- **TASK TO COMPLETE**: Recast the lines from the one containing "Viewport: 1145px width, 991px" to the one containing "I will point(62,131)." as a Markdown table with the columns Row and Line. Give each line its row number and leave out blank lines.

- **DATA PROVIDED**:
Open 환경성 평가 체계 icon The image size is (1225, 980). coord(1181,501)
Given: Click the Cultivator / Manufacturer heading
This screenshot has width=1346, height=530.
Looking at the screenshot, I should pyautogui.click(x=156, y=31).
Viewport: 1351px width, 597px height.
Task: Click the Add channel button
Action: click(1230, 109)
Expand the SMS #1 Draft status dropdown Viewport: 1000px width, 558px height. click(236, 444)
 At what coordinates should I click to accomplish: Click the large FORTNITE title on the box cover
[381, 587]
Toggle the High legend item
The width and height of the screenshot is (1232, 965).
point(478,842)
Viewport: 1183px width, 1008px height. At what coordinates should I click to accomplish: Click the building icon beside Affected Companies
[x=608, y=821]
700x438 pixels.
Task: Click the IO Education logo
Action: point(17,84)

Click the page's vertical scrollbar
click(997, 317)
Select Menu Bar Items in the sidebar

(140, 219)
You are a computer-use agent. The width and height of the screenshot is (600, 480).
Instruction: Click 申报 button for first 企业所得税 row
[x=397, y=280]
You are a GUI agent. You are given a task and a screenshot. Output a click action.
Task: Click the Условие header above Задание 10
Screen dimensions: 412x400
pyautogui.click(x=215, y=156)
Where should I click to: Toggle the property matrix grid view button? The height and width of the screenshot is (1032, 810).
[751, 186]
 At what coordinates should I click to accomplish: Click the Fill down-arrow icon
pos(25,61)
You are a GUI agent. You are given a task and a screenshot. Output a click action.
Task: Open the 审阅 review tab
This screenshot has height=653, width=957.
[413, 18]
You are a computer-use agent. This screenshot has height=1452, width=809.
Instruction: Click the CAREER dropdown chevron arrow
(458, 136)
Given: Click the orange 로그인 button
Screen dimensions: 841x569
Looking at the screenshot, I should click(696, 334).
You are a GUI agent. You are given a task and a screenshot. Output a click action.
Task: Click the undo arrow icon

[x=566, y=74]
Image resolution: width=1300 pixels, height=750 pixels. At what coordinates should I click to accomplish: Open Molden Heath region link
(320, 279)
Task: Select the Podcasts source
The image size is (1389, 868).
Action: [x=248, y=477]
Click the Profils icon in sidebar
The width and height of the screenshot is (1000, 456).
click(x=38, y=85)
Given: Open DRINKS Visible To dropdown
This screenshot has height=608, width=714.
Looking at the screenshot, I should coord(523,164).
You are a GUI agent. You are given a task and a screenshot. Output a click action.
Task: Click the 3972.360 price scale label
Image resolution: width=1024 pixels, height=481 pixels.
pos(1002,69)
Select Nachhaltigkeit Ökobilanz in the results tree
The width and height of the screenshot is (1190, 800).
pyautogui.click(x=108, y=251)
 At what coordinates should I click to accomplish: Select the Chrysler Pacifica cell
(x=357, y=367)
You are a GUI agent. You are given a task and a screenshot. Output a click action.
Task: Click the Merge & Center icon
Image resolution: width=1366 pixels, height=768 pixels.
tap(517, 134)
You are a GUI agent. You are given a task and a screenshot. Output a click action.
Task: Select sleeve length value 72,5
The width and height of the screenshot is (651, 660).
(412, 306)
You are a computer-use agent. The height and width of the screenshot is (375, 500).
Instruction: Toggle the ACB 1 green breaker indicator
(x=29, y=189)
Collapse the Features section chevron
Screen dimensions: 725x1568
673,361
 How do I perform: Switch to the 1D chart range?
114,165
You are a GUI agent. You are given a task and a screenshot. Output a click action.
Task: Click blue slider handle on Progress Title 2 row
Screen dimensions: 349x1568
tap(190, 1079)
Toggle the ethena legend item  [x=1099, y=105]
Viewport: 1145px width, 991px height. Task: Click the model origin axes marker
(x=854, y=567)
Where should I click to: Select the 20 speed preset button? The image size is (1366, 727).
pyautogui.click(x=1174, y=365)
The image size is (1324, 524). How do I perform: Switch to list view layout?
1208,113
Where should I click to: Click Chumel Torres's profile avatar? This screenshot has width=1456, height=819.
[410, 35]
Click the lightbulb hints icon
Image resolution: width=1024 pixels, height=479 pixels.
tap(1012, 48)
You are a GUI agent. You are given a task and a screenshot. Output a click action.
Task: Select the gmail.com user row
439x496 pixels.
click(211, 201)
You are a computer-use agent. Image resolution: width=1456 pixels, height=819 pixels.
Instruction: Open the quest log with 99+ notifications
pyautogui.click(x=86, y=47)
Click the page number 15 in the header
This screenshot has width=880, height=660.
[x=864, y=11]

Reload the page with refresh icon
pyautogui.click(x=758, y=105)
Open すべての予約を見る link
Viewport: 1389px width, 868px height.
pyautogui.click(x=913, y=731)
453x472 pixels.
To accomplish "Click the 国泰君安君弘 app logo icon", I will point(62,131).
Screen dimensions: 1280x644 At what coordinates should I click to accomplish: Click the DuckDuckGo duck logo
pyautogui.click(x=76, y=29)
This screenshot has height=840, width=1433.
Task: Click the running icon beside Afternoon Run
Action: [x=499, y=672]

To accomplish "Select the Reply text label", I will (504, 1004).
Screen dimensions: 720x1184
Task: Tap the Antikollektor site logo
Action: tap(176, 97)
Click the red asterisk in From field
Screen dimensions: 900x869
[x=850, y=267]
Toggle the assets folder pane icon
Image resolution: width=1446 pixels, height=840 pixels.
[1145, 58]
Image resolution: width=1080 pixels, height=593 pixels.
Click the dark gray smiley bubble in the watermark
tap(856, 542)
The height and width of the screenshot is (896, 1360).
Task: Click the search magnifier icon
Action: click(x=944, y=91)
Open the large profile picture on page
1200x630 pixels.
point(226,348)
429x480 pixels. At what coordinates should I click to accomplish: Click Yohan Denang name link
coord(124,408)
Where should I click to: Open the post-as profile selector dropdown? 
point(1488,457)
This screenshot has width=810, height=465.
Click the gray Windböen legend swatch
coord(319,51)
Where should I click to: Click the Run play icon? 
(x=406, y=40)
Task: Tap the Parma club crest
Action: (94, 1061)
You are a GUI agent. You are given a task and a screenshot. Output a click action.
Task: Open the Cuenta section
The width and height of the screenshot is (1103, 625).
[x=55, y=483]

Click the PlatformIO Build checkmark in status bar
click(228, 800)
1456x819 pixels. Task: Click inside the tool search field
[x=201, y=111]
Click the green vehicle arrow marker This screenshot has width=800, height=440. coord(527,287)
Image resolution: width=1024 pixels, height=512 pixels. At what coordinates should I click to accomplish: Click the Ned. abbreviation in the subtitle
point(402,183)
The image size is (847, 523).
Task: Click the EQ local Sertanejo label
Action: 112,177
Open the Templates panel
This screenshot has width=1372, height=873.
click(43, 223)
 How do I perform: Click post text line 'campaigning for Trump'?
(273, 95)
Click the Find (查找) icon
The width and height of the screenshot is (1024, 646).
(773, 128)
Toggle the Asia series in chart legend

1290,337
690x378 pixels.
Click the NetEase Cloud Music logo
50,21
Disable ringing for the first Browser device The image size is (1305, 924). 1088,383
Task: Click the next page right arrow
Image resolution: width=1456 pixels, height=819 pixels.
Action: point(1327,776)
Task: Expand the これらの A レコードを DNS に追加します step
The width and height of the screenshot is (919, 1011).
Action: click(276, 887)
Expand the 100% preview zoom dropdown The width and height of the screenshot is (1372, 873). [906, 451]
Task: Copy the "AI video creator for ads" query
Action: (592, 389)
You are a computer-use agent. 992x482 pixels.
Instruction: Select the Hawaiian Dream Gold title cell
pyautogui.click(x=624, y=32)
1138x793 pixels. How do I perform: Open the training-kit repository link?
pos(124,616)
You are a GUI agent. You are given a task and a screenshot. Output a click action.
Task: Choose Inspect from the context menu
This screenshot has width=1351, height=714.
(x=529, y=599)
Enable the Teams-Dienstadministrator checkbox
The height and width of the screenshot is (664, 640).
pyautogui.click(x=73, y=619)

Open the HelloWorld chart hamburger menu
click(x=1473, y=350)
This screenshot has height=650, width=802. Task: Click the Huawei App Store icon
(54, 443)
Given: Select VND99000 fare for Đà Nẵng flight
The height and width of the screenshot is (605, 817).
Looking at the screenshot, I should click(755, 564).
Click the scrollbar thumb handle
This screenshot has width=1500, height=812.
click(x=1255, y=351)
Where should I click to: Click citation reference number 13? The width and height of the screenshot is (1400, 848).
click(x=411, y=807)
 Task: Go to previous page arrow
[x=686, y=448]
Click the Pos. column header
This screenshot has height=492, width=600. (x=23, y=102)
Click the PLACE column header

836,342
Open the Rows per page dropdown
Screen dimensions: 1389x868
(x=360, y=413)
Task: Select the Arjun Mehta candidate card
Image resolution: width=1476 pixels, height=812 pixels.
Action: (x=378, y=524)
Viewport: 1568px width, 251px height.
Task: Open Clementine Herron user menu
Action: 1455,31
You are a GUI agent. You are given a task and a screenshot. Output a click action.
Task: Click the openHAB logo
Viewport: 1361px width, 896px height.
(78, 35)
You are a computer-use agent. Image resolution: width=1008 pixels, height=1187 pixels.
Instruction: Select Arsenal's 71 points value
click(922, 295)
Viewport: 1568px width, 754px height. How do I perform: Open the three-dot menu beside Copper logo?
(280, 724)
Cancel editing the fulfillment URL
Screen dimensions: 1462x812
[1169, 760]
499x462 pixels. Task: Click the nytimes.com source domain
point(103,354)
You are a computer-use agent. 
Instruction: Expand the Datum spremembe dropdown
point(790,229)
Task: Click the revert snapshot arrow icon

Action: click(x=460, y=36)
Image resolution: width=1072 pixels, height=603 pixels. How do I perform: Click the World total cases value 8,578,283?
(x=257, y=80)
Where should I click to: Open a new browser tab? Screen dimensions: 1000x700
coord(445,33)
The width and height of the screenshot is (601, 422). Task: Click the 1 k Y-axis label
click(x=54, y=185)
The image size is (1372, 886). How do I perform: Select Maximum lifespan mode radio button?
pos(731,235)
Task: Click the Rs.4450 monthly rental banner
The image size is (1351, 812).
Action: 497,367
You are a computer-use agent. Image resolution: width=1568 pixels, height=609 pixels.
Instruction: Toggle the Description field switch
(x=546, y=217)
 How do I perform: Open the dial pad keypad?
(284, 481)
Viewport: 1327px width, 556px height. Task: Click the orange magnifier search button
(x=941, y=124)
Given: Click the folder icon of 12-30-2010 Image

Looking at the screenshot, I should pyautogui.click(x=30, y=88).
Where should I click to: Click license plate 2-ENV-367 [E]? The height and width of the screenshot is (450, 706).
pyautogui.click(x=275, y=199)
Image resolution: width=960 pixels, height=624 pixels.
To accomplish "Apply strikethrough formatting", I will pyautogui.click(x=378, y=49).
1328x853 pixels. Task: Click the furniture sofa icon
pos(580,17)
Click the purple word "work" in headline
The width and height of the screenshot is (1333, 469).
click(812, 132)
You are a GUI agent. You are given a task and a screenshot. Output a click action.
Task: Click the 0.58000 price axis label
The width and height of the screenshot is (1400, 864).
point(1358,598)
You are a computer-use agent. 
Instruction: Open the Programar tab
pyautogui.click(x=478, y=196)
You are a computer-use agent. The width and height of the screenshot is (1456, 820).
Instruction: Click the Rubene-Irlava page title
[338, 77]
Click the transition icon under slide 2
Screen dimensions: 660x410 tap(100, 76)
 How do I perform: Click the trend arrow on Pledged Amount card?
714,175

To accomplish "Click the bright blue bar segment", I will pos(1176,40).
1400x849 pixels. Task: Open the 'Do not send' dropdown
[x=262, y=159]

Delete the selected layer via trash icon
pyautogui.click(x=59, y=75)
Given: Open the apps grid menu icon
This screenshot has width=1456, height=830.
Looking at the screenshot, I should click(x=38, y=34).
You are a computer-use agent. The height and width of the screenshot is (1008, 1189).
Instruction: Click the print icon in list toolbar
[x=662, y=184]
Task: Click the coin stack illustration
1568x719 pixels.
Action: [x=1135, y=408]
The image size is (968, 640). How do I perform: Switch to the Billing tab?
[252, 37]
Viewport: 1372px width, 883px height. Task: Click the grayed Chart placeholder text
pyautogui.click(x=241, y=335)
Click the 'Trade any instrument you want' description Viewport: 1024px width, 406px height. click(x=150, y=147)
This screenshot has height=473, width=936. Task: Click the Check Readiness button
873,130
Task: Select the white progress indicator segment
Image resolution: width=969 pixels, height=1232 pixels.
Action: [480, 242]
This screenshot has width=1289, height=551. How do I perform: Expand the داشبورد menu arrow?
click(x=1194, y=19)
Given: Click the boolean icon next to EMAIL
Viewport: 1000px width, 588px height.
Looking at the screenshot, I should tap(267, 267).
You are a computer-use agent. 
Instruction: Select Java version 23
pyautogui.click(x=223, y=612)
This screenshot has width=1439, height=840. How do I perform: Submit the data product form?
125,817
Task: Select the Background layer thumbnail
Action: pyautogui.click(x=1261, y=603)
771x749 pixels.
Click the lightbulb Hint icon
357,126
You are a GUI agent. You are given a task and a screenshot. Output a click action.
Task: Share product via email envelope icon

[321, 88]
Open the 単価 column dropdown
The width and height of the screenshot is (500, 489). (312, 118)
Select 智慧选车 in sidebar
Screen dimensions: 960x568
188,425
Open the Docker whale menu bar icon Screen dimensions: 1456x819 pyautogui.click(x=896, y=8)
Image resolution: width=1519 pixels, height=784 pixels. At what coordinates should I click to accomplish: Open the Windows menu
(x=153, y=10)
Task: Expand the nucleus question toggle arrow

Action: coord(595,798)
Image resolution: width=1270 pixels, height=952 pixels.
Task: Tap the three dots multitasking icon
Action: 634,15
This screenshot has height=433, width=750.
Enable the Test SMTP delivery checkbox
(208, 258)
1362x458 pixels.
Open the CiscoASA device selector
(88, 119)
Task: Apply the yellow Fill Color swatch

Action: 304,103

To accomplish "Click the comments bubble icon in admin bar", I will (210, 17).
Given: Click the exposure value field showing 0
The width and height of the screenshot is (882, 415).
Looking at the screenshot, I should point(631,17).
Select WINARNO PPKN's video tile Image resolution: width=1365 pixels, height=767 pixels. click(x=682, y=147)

- **WRITTEN ANSWER**:
| Row | Line |
|---|---|
| 1 | Viewport: 1145px width, 991px height. Task: Click the model origin axes marker |
| 2 | (x=854, y=567) |
| 3 | Where should I click to: Select the 20 speed preset button? The image size is (1366, 727). |
| 4 | pyautogui.click(x=1174, y=365) |
| 5 | The image size is (1324, 524). How do I perform: Switch to list view layout? |
| 6 | 1208,113 |
| 7 | Where should I click to: Click Chumel Torres's profile avatar? This screenshot has width=1456, height=819. |
| 8 | [410, 35] |
| 9 | Click the lightbulb hints icon |
| 10 | Image resolution: width=1024 pixels, height=479 pixels. |
| 11 | tap(1012, 48) |
| 12 | You are a GUI agent. You are given a task and a screenshot. Output a click action. |
| 13 | Task: Select the gmail.com user row |
| 14 | 439x496 pixels. |
| 15 | click(211, 201) |
| 16 | You are a computer-use agent. Image resolution: width=1456 pixels, height=819 pixels. |
| 17 | Instruction: Open the quest log with 99+ notifications |
| 18 | pyautogui.click(x=86, y=47) |
| 19 | Click the page number 15 in the header |
| 20 | This screenshot has width=880, height=660. |
| 21 | [x=864, y=11] |
| 22 | Reload the page with refresh icon |
| 23 | pyautogui.click(x=758, y=105) |
| 24 | Open すべての予約を見る link |
| 25 | Viewport: 1389px width, 868px height. |
| 26 | pyautogui.click(x=913, y=731) |
| 27 | 453x472 pixels. |
| 28 | To accomplish "Click the 国泰君安君弘 app logo icon", I will point(62,131). |